◆ REQUIRED WORK:
Copy each of the lines below word for word, across all the records.

## start RAW DATA

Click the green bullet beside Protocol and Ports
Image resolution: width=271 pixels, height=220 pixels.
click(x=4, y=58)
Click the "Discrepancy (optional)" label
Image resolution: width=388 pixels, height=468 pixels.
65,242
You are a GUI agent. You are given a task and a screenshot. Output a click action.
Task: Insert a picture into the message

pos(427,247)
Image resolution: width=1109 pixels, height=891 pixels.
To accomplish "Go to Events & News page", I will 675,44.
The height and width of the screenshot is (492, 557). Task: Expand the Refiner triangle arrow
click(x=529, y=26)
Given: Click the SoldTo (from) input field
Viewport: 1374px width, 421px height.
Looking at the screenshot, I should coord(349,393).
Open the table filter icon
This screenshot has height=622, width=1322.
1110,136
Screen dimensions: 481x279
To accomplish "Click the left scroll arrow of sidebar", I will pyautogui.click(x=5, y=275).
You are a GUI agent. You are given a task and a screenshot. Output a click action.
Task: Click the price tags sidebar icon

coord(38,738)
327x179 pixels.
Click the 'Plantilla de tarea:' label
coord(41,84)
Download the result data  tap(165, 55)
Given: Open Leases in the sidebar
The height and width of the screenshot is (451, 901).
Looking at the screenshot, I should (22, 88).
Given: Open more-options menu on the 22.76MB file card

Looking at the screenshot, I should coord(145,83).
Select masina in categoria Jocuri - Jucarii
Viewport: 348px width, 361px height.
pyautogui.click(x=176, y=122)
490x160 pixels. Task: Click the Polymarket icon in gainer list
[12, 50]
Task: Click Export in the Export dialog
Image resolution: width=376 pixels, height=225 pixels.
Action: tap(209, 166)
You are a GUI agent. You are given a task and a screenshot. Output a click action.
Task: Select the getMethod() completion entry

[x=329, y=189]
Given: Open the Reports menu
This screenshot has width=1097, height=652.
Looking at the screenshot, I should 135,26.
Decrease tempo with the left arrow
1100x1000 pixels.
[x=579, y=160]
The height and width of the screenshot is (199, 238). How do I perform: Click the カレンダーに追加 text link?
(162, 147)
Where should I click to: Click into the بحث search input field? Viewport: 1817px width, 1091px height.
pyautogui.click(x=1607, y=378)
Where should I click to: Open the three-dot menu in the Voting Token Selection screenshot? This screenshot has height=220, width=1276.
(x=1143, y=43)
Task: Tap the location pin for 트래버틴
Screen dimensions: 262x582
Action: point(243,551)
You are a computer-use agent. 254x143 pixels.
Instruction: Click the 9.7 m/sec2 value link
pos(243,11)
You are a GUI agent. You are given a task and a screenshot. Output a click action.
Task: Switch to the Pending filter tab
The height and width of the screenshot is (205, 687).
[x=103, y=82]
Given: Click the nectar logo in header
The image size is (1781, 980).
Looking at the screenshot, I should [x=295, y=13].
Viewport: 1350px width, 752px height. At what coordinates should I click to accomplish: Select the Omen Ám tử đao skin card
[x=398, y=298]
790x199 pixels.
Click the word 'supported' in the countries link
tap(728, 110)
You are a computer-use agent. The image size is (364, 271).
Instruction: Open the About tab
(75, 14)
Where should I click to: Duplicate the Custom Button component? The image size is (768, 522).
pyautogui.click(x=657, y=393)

## end RAW DATA

◆ RESULT:
Click the green bullet beside Protocol and Ports
Image resolution: width=271 pixels, height=220 pixels.
click(x=4, y=58)
Click the "Discrepancy (optional)" label
Image resolution: width=388 pixels, height=468 pixels.
65,242
You are a GUI agent. You are given a task and a screenshot. Output a click action.
Task: Insert a picture into the message

pos(427,247)
Image resolution: width=1109 pixels, height=891 pixels.
To accomplish "Go to Events & News page", I will 675,44.
The height and width of the screenshot is (492, 557). Task: Expand the Refiner triangle arrow
click(x=529, y=26)
Given: Click the SoldTo (from) input field
Viewport: 1374px width, 421px height.
Looking at the screenshot, I should coord(349,393).
Open the table filter icon
This screenshot has height=622, width=1322.
1110,136
Screen dimensions: 481x279
To accomplish "Click the left scroll arrow of sidebar", I will pyautogui.click(x=5, y=275).
You are a GUI agent. You are given a task and a screenshot. Output a click action.
Task: Click the price tags sidebar icon

coord(38,738)
327x179 pixels.
Click the 'Plantilla de tarea:' label
coord(41,84)
Download the result data  tap(165, 55)
Given: Open Leases in the sidebar
The height and width of the screenshot is (451, 901).
Looking at the screenshot, I should (22, 88).
Given: Open more-options menu on the 22.76MB file card

Looking at the screenshot, I should coord(145,83).
Select masina in categoria Jocuri - Jucarii
Viewport: 348px width, 361px height.
pyautogui.click(x=176, y=122)
490x160 pixels. Task: Click the Polymarket icon in gainer list
[12, 50]
Task: Click Export in the Export dialog
Image resolution: width=376 pixels, height=225 pixels.
Action: tap(209, 166)
You are a GUI agent. You are given a task and a screenshot. Output a click action.
Task: Select the getMethod() completion entry

[x=329, y=189]
Given: Open the Reports menu
This screenshot has width=1097, height=652.
Looking at the screenshot, I should 135,26.
Decrease tempo with the left arrow
1100x1000 pixels.
[x=579, y=160]
The height and width of the screenshot is (199, 238). How do I perform: Click the カレンダーに追加 text link?
(162, 147)
Where should I click to: Click into the بحث search input field? Viewport: 1817px width, 1091px height.
pyautogui.click(x=1607, y=378)
Where should I click to: Open the three-dot menu in the Voting Token Selection screenshot? This screenshot has height=220, width=1276.
(x=1143, y=43)
Task: Tap the location pin for 트래버틴
Screen dimensions: 262x582
Action: point(243,551)
You are a computer-use agent. 254x143 pixels.
Instruction: Click the 9.7 m/sec2 value link
pos(243,11)
You are a GUI agent. You are given a task and a screenshot. Output a click action.
Task: Switch to the Pending filter tab
The height and width of the screenshot is (205, 687).
[x=103, y=82]
Given: Click the nectar logo in header
The image size is (1781, 980).
Looking at the screenshot, I should [x=295, y=13].
Viewport: 1350px width, 752px height. At what coordinates should I click to accomplish: Select the Omen Ám tử đao skin card
[x=398, y=298]
790x199 pixels.
Click the word 'supported' in the countries link
tap(728, 110)
You are a computer-use agent. The image size is (364, 271).
Instruction: Open the About tab
(75, 14)
Where should I click to: Duplicate the Custom Button component? The image size is (768, 522).
pyautogui.click(x=657, y=393)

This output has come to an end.